32 Minn. 472 | Minn. | 1884

Dickinson, J.

The plaintiffs seek to recover a stipulated compensation for their services as agents of the defendant, in selling real property of the latter. At the trial, upon the plaintiffs’ case being closed, the court dismissed the action. The appeal is from an order refusing a new trial. It appeared upon the trial that the defendant, *473by a written memorandum, authorized the plaintiffs to sell for him a certain tract of land, upon terms, as to price and manner of payment, particularly set forth; and promised, upon sale of the property, to pay plaintiffs a stated commission. The evidence went to show that, after this authorization, the plaintiffs agreed with certain parties (Avery and Walters) for the sale of the property to them, upon terms materially different from those prescribed by the defendant; and that the plaintiffs, as agents, executed with the purchasers a writing embodying a statement of the contract of sale, and a specific agreement, ■on the part of Avery and Walters, to purchase the property on the terms stated therein. In the body of this instrument the plaintiffs ■are recited to have made the sale “as authorized agents,” and to their signature are added the words, “Agents of L. H. Stevens.” The plaintiffs, having proved the execution of this contract, and having offered evidence going to show that the defendant had ratified it, offered the ■contract in evidence. This was rejected.

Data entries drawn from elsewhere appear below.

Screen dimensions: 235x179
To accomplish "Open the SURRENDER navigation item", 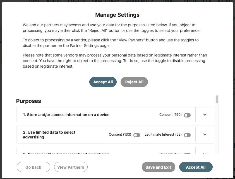I will pyautogui.click(x=139, y=1).
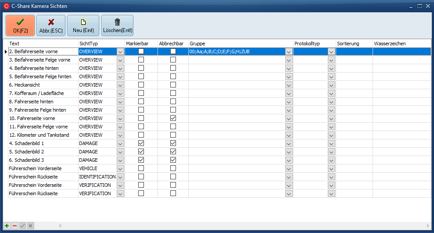Click the gray X icon in bottom bar
Viewport: 434px width, 233px height.
[x=30, y=226]
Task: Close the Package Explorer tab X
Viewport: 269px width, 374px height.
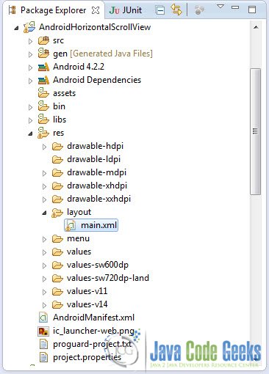Action: pos(96,10)
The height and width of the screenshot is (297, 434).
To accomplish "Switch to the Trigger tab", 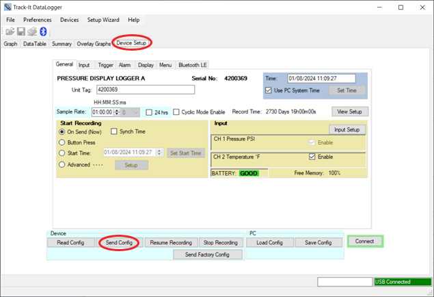I will pos(105,65).
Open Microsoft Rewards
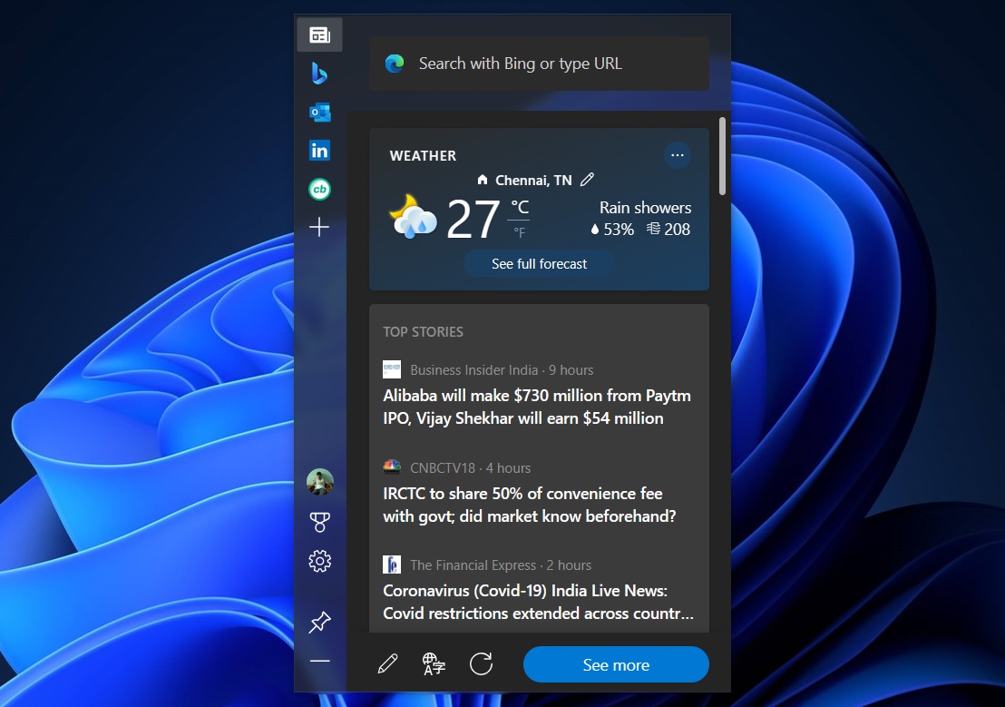 click(x=319, y=521)
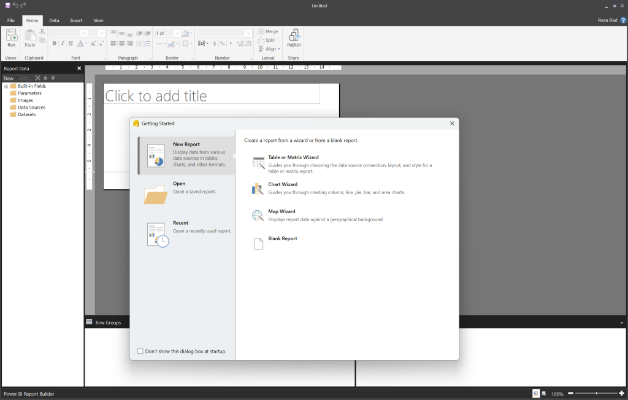Create a Blank Report

pyautogui.click(x=282, y=239)
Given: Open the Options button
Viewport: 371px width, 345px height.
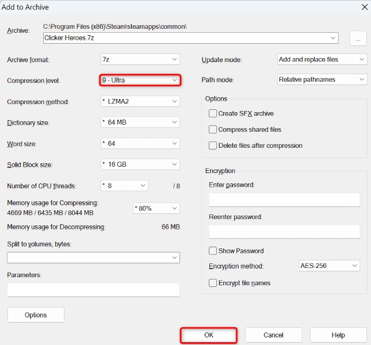Looking at the screenshot, I should (x=36, y=315).
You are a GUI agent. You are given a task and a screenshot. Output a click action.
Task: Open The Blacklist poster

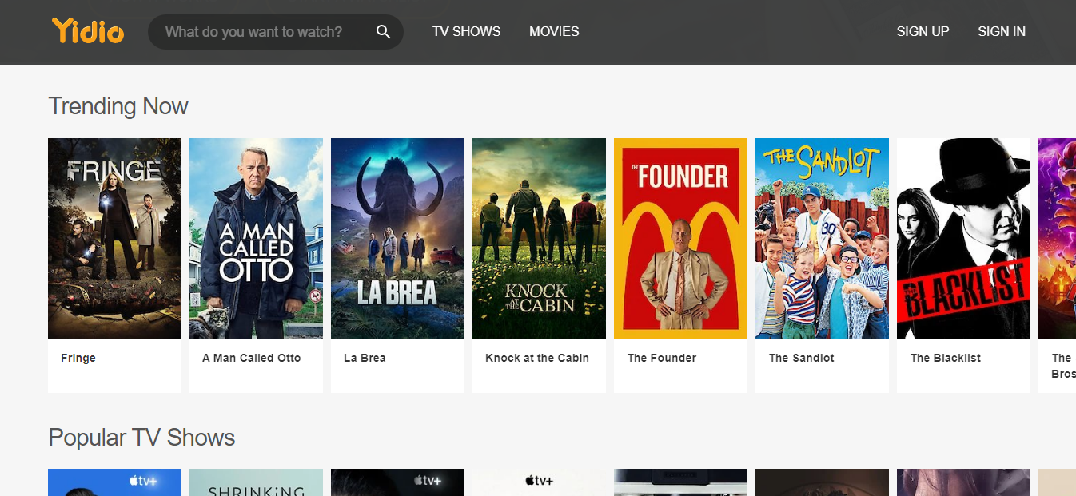tap(963, 237)
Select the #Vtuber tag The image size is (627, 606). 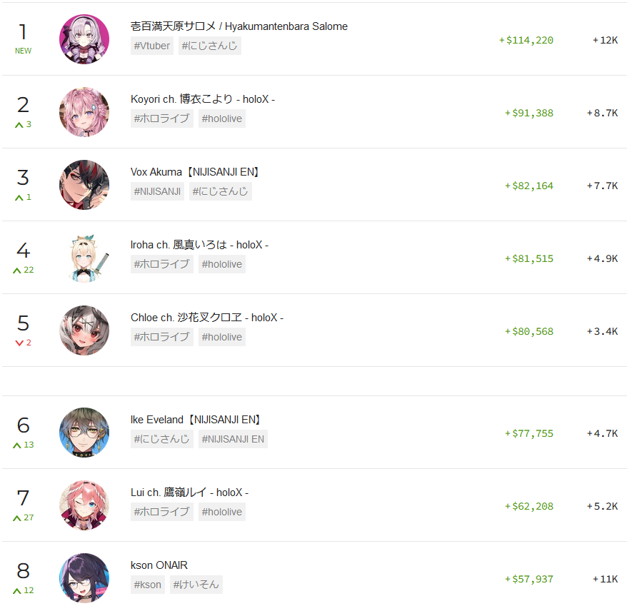pyautogui.click(x=152, y=46)
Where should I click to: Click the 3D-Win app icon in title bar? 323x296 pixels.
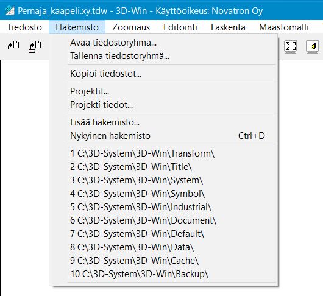point(10,10)
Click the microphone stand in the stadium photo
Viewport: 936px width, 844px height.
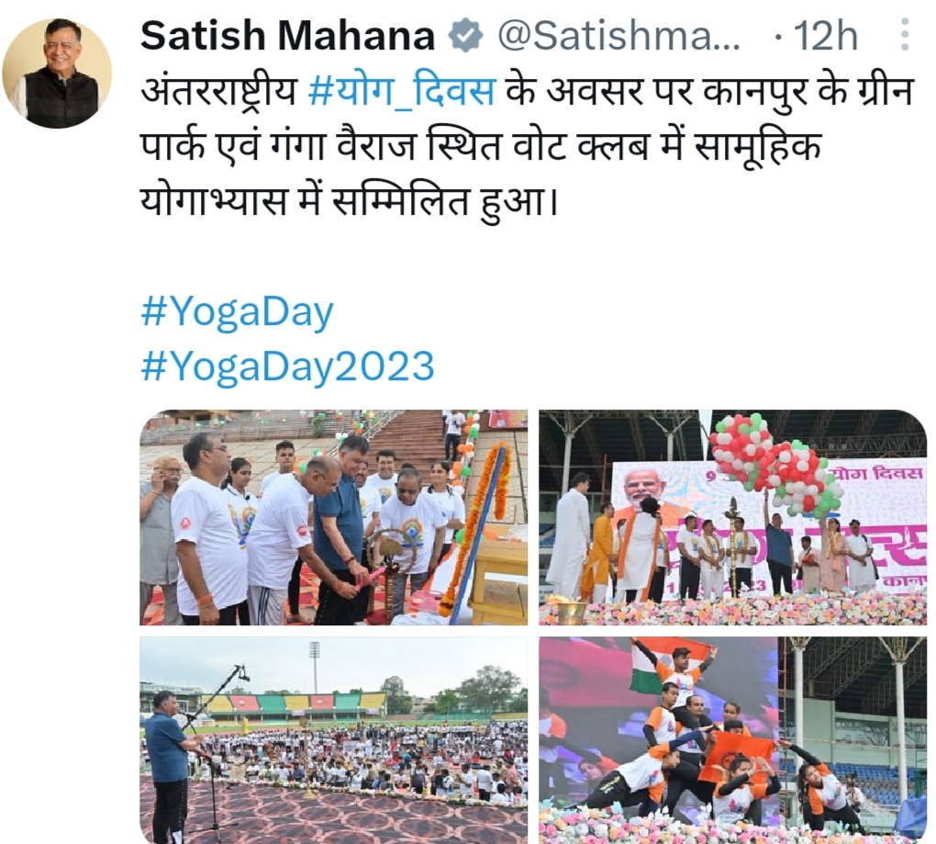point(212,752)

We think the court erred. There was abundant evidence to entitle the plaintiffs to go to the jury upon the question of ratification, going to show that the defendant, after he had been advised as to the terms of the contract which had been made by his agents in his behalf, acquiesced in and confirmed their acts. Since the agents might have been orally authorized to make the sale, (Brown v. Eaton, 21 Minn. 409; Dickerman v. Ashton, Id. 538,) their unauthorized acts done in defendant’s behalf might be ratified in any manner expressing his assent thereto. It was not necessary that the ratification be in writing. Brown v. Eaton, 21 Minn. 409, 410. Ratification of the unauthorized sale would relate back to the acts of the agent and be equivalent to prior authority. Stewart v. Mather, 32 Wis. 344; Nesbitt v. Helser, 49 Mo. 383.

This contract, if ratified by the defendant so as to cure the variance from the prescribed terms of sale, would have been prima facie proof of the plaintiffs’ right to recover. It bound the purchasers to take the property upon the terms stated, and this constituted a sale of the property, within the meaning of the agreement between the plaintiffs and the defendant. Goss v. Broom, 31 Minn. 484; Rice v. Mayo, 107 Mass. 550. The contract bears upon its face the character of a *474contract between the plaintiffs’ principal, executed through them as agents, and the purchasers. In an action upon the contract parol evidence would be admissible, if any proof was necessary, to disclose the defendant as the principal in whose behalf the contract was made. Rowell v. Oleson, ante, p. 288, and cases cited. Having bound the parties by an authorized contract, any inability or refusal of the principal to consummate the contract which he had authorized should not affect the agents’ rights to compensation. Mooney v. Elder, 56 N. Y. 238; Delaplaine v. Turnley, 44 Wis. 31; Phelan v. Gardner, 43 Cal. 306; Nesbitt v. Helser, 49 Mo. 383.

Order reversed, and new trial awarded.